Xenobots are the work of biologists and computer scientists at Tufts University and the University of Vermont (UVM), who have detailed their creation in a new study.
Xenobots 3.0 follow the original Xenobots, reported in 2020 as the first living robots, and Xenobots 2.0, which can self-propel using hair-like ‘legs’ called cilia and have the ability to keep memories.
‘We found Xenobots that walk. We found Xenobots that swim. And now, in this study, we’ve found Xenobots that kinematically replicate,’ said study author Joshua Bongard, a computer scientist and robotics expert at the University of Vermont.
‘We’ve discovered that there is this previously unknown space within organisms, or living systems, and it’s a vast space.’
Xenobots will help develop computer-designed organisms for intelligent drug delivery, according to the team.
‘If we knew how to tell collections of cells to do what we wanted them to do, ultimately, that’s regenerative medicine – that’s the solution to traumatic injury, birth defects, cancer, and aging,’ said Michael Levin at Tufts University.
‘All of these different problems are here because we don’t know how to predict and control what groups of cells are going to build.

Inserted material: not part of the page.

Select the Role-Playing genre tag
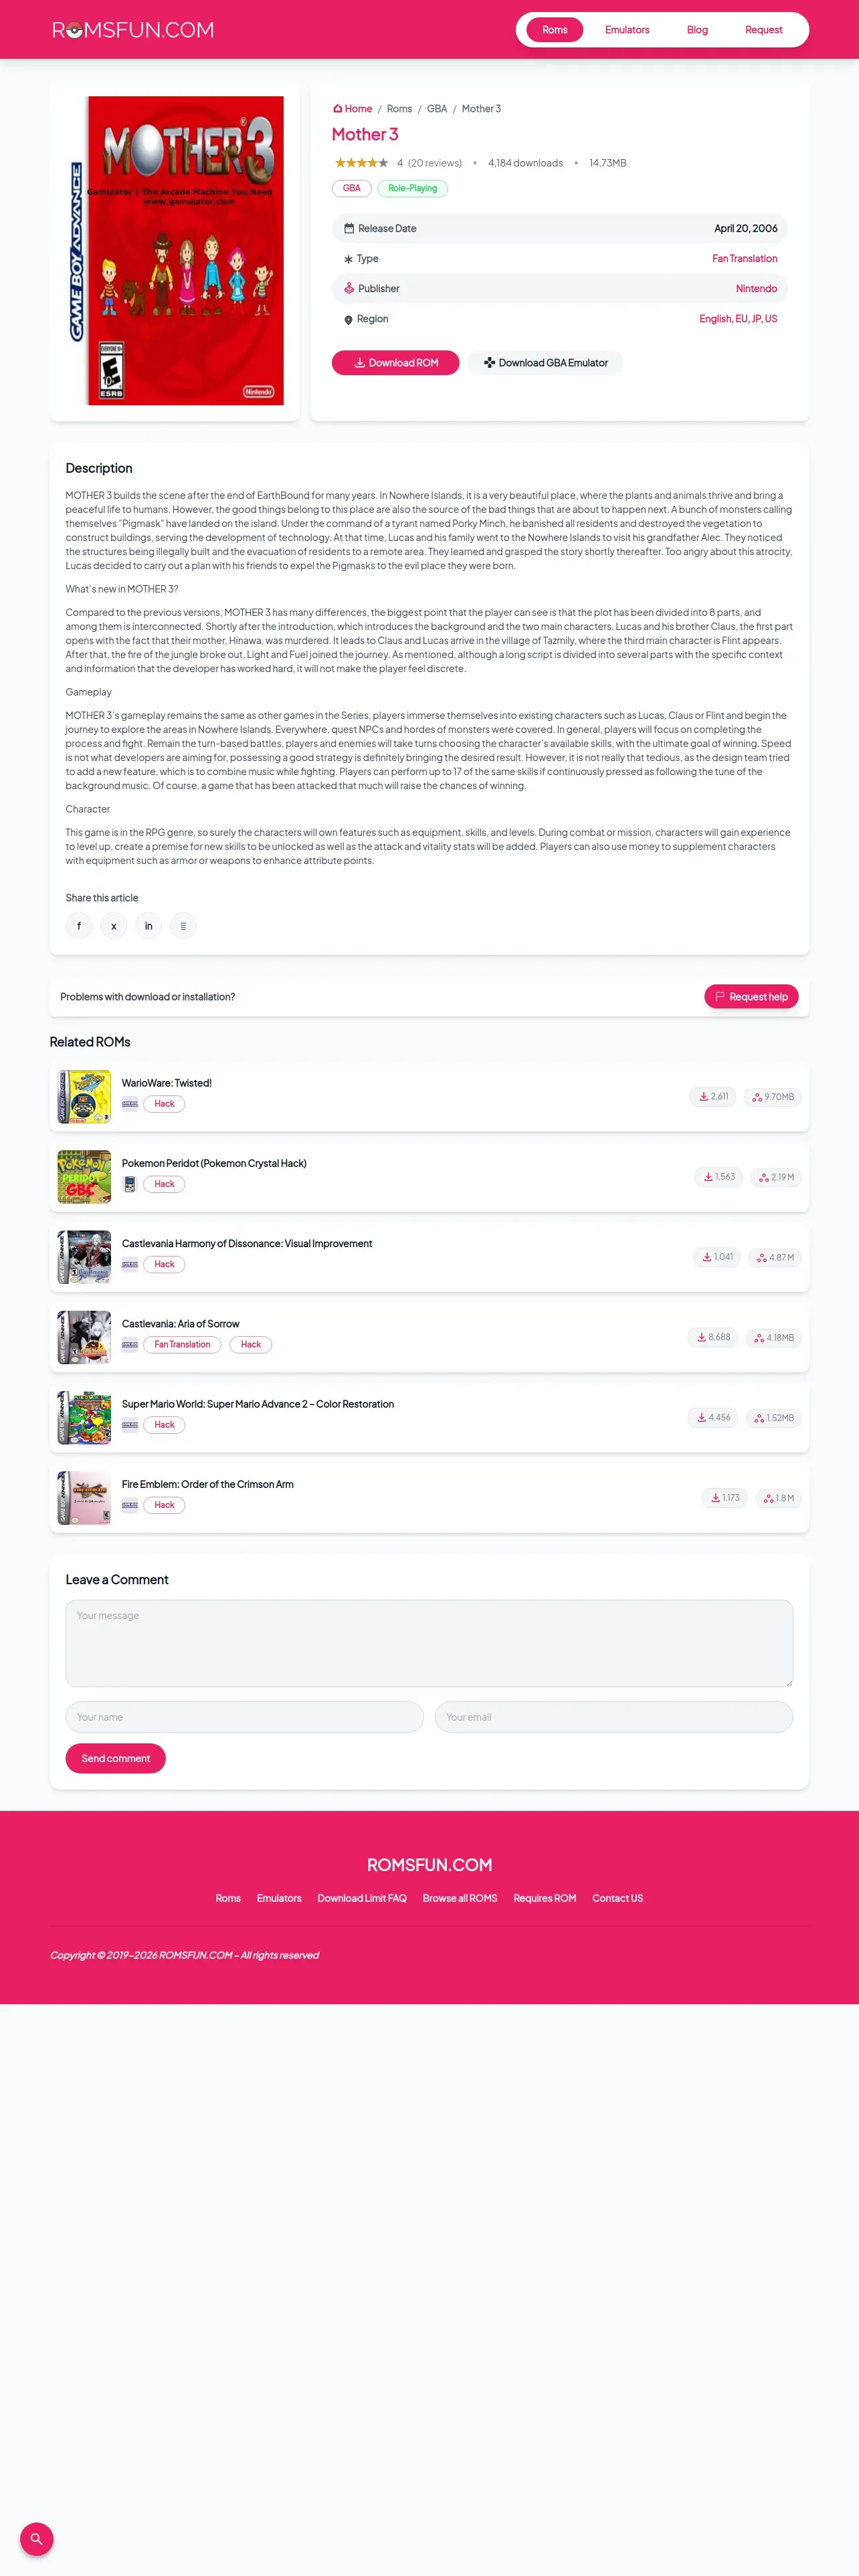 pos(412,188)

Xenobots are a new platform for teaching us.’
In 2020, the scientists revealed they’d hand-built the original computer-designed Xenobots, adapted from stem cells of Xenopus laevis, a species of frog found in parts of Africa.
Stem cells – which can turn into any tissue or organ – were harvested from the embryos of the frogs and left to incubate.
Then, with tiny forceps and an even smaller electrode, a microsurgeon cut and joined the single cells under a microscope into the shapes specified by a computer.
Assembled into body forms never seen in nature, the cells began to work together, powered by embryonic energy stores.
At the time, they showed that the bots were programmed to perform a range of tasks including delivering medicine directly to a point in the body.
This new generation – Xenobots 3.0 – uses stem cells from the same frog species.